Other sources bring St Barnabas to Rome and Alexandria. In the "Clementine Recognitions" (i, 7) he is depicted as preaching in Rome even during Christ's lifetime, and Clement of Alexandria (Stromata, ii, 20) makes him one of the Seventy Disciples that are mentioned in the Gospel of Luke.

Not older than the 3rd century is the tradition of the later activity and martyrdom of St Barnabas in Cyprus, where his remains are said to have been discovered under the Emperor Zeno. The Cypriot Church claimed Saint Barnabas as its founder in order to rid itself of the supremacy of the Patriarch of Antioch, as did the Archbishop of Milan afterwards, to become more independent of Rome. In this connection, the question whether St. Barnabas was an apostle became important, and was often discussed during the Middle Ages. The statements as to the year of St Barnabas's death are discrepant and untrustworthy.

Alleged writings

Tertullian and other Western writers regard Barnabas as the author of the Epistle to the Hebrews. This may have been the Roman tradition -- which Tertullian usually follows -- and in Rome the epistle may have had its first readers. But the tradition has weighty considerations against it.

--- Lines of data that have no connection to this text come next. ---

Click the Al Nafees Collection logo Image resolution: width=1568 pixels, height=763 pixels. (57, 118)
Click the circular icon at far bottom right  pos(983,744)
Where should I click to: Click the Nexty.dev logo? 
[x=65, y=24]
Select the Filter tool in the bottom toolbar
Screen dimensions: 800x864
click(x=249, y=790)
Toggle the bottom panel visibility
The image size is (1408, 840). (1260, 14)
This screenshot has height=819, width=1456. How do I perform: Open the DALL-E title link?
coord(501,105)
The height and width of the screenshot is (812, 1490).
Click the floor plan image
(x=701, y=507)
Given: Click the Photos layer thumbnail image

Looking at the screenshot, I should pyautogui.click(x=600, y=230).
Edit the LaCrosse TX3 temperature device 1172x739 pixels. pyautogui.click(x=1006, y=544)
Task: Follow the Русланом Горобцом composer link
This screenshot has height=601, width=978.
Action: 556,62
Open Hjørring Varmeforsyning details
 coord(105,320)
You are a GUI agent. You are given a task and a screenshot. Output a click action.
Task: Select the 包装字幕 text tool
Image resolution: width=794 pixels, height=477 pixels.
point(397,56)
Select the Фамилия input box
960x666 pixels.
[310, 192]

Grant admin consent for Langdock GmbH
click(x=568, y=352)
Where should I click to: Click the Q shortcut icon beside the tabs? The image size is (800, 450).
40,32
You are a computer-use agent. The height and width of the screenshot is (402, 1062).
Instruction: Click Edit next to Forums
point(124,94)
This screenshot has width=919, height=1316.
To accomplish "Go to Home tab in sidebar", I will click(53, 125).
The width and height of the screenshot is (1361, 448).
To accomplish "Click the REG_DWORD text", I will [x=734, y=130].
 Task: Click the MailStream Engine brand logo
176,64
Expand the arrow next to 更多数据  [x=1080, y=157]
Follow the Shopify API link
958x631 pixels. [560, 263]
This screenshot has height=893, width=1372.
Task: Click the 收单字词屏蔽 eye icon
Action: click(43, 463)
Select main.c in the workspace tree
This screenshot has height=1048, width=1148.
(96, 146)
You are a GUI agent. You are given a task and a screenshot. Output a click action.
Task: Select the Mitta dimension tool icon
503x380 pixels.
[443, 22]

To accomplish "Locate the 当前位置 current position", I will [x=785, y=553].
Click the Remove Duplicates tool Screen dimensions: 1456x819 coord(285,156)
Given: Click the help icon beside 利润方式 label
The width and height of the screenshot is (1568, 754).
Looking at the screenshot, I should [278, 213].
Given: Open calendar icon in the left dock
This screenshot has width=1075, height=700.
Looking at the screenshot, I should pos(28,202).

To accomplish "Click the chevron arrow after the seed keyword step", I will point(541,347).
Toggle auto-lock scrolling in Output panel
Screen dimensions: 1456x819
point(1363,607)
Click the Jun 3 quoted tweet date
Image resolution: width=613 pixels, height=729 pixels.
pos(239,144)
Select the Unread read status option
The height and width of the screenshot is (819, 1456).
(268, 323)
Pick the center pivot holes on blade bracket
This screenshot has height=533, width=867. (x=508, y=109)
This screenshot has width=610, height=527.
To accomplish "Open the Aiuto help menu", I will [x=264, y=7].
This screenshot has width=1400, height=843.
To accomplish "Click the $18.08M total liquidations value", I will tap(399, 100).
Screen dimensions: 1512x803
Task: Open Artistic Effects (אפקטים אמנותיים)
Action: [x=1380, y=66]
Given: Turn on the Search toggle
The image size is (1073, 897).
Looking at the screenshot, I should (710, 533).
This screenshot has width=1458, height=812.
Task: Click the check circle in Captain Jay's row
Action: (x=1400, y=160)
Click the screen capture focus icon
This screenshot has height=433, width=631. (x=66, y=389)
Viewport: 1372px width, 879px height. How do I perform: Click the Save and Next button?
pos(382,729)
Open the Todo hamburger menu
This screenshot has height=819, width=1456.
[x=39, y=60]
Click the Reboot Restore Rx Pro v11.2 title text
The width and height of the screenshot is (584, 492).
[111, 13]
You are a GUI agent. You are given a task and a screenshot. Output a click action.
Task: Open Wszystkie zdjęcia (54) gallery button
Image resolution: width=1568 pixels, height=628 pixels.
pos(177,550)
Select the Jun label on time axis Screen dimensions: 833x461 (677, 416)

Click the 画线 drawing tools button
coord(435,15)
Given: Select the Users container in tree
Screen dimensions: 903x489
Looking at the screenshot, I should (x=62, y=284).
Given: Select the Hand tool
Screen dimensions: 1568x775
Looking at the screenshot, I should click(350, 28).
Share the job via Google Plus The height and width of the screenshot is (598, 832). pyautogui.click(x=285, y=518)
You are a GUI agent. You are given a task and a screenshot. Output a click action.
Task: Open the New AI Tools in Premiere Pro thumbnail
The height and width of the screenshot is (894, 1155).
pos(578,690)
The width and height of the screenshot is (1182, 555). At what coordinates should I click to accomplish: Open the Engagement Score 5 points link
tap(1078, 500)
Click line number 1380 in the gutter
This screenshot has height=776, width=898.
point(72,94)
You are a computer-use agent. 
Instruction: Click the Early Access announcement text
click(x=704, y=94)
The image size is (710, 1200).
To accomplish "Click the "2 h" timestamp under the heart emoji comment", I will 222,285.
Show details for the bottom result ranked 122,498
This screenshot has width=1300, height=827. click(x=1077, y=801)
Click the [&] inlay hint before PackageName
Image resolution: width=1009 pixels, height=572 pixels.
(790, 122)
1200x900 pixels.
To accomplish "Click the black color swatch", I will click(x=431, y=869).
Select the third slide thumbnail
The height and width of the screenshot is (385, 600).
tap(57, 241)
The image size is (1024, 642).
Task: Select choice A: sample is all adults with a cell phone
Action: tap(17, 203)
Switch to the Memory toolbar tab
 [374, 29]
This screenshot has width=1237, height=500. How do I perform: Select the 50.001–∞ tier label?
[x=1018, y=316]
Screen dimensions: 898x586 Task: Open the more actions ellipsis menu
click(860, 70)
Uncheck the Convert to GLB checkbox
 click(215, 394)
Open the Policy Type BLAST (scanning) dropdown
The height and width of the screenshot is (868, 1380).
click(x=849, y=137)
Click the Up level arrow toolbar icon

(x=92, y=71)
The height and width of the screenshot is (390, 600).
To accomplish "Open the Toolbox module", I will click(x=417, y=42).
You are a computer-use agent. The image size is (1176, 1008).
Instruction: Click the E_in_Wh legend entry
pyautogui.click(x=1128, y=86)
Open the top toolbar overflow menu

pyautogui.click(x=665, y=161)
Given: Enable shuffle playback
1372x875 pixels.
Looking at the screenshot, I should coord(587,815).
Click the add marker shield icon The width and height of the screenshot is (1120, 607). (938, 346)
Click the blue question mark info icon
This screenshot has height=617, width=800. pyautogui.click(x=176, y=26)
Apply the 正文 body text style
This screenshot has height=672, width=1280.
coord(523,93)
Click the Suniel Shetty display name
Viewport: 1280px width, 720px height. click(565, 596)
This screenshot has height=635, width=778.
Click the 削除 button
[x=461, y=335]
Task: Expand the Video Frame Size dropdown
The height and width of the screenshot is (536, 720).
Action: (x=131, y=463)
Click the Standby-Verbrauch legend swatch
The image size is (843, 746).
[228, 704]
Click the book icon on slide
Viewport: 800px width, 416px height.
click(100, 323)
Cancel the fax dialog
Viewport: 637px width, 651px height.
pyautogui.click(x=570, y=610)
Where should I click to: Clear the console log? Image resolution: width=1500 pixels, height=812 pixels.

According to Photius (Quaest. in Amphil., 123), Barnabas wrote the Acts of the Apostles. (Current consensus ascribes the book to the author of Luke.)

He is also traditionally associated with the Epistle of Barnabas, although modern scholars think it more likely that that epistle was written in Alexandria in the 130s. The sixth century Decretum Gelasianum includes a Gospel of Barnabas amongst works condemned as apocryphal; but no certain text or quotation from this work has been identified.

Another book using that same title, the "Gospel of Barnabas," survives in two post-medieval manuscripts in Italian and Spanish. Contrary to the canonical Christian Gospels, and in accordance with the Islamic view of Jesus, this later "Gospel of Barnabas" states that Jesus was not the son of God, but a prophet, and calls Paul "the deceived." The book also says Jesus rose alive into Heaven without having been crucified, and that Judas Iscariot was crucified in his place.

Literature: Epistle of Barnabas

  • Die Apostolischen Väter. Griechisch-deutsche Parallelausgabe. J.C.B. Mohr Tübingen 1992. ISBN 3-16-145887-7
  • Der Barnabasbrief. Übersetzt und erklärt von Ferdinand R. Prostmeier. Series: Kommentar zu den Apostolischen Vätern (KAV, Vol. 8). Vandenhoeck & Ruprecht: Göttingen 1999. ISBN 3-525-51683-5

Notes

References

  • Attwater, Donald and Catherine Rachel John. "The Penguin Dictionary of Saints," 3rd edition, New York: Penguin Books, 1993. ISBN 0140513124.